On 16 and 17 January, the 2019 HARMONI Summit took place with the objective to encourage dialogue on an effective framework to facilitate and foster innovation. More than 150 experts from all sectors of the process industry, the European Commission and European standardisation bodies engaged in the exchange of ideas.
The summit addressed solutions for non-technological challenges that hinder innovation and the transfer of solutions, such as regulation, standardisation needs and the lack of innovative business models. Based on the themes within the HARMONI project, the summit selected priority discussion areas that included innovation transfer and the harmonisation of EU regulation and EU standardisation.
Six sessions took place during the two-day workshop, dealing with context specific priority areas, such as the circular economy, CO2 valorisation and waste management. Each session included experts, and opportunity for Q&A’s, as well as working groups and discussion panels. This allowed for a hands-on evaluation of possible solutions for industry needs while, in parallel, giving a voice for representatives from the European Commission in an open and transparent dialogue.
HARMONI, in the words of the DG Research and Innovation, “can play a very interesting role in the future of the Horizon Europe Programme”, especially due to its good practise of integrating regulation and standardisation.
What’s next?
The HARMONI project continues until October 2019. The results of the project mainly address industry, regulatory and standardisation bodies. Identified priorities and results from the working groups will serve to provide recommendations to the responsible authorities.

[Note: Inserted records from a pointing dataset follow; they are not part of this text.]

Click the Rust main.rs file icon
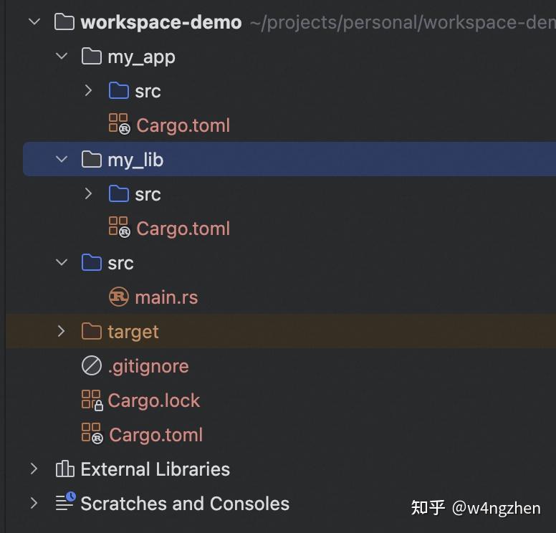Image resolution: width=556 pixels, height=533 pixels. [x=119, y=297]
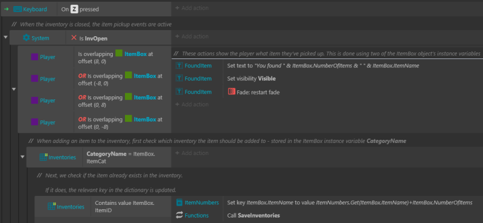The width and height of the screenshot is (483, 223).
Task: Click the purple Player icon at offset (0, -8)
Action: [35, 122]
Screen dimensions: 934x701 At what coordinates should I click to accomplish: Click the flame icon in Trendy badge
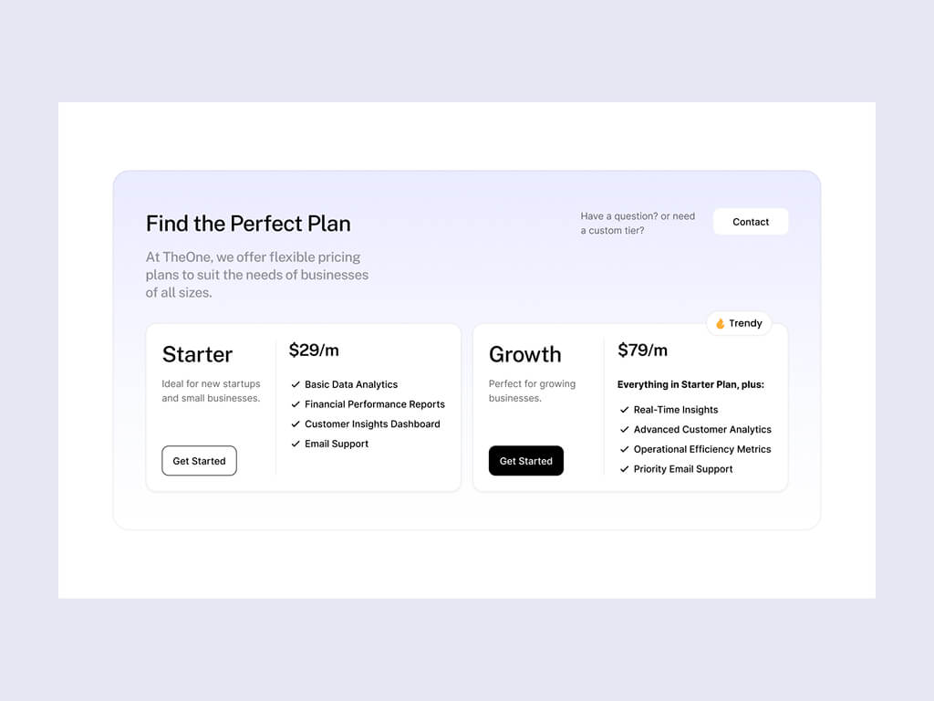point(721,323)
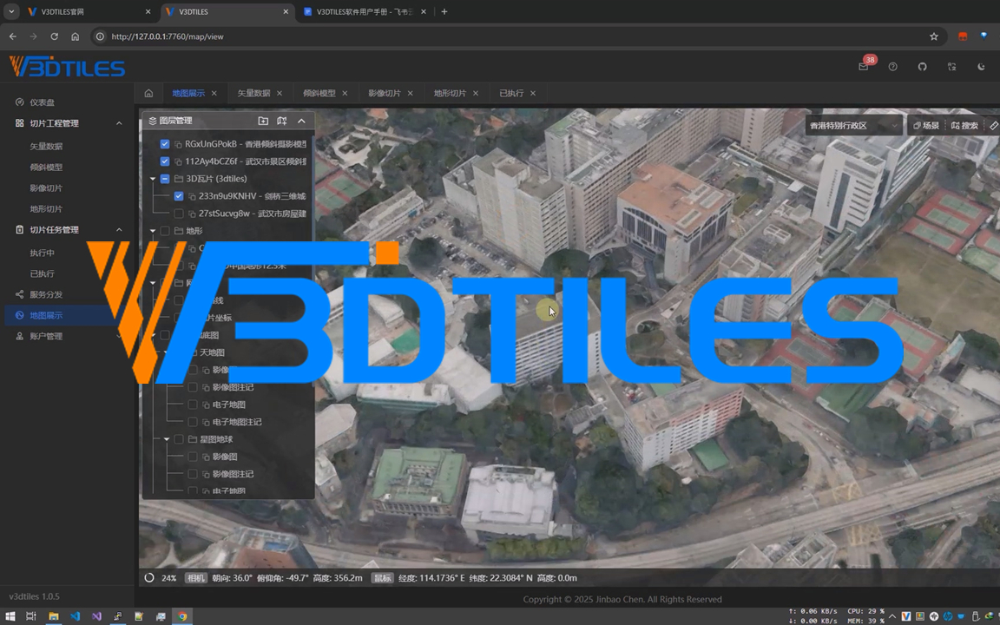Screen dimensions: 1000x625
Task: Open the notifications mail icon
Action: pyautogui.click(x=863, y=67)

The HARMONI team welcomes your input and looks forward to engaging with you in order to move towards a sustainable and competitive European process industry. Why not subscribe to the HARMONI newsletter to keep up to date with upcoming events and results?

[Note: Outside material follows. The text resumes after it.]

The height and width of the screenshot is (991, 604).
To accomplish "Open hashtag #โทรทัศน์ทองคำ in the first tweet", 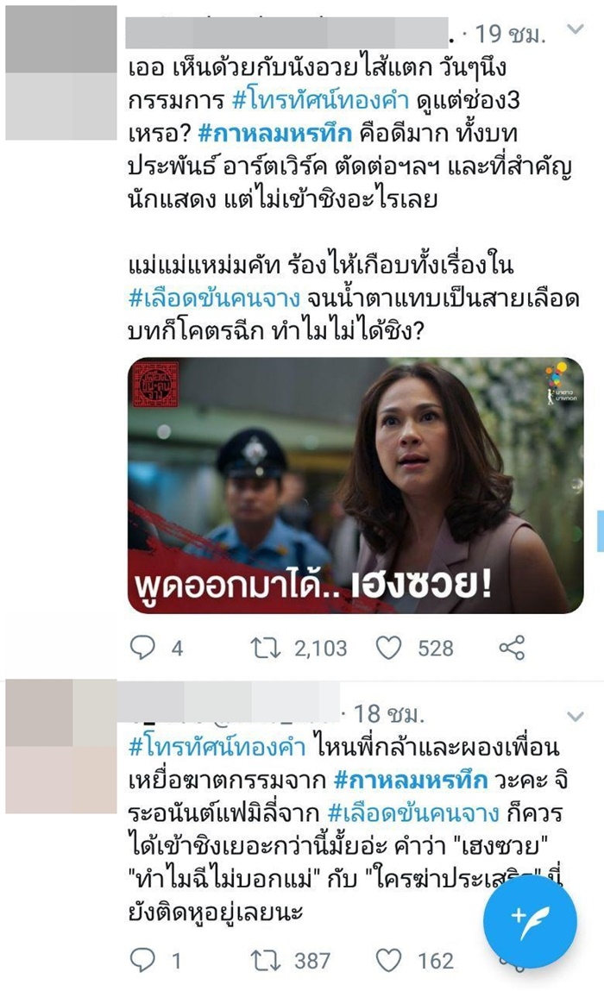I will tap(321, 101).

HARMONI aims to bring together all the relevant stakeholders in the process industry to jointly identify, analyse and propose solutions to the regulatory bottlenecks and standardisation needs that hamper their innovation processes and the market uptake of their results.
To do this, the project is developing and applying a methodology that ensures effective collaboration between the eight sectors involved in the SPIRE contractual Public Private Partnership to elaborate the solutions to the common challenges they face due to non-technological barriers including regulatory issues and lack of appropriate European Standards relevant to improving resource efficiency. In addition, HARMONI is analysing, comparing and proposing recommendations to trigger the transferability of technical solutions among and beyond the SPIRE sectors.
The project activities should enable an optimised EU regulatory and standardisation framework that facilitates and supports innovation in the process industry; improved participation of the SPIRE community in EU regulatory and procedures; earlier and more active involvement of the SPIRE community in the EU standardisation process; and an overall better environment that maximises transferability rates for technologies across SPIRE sectors.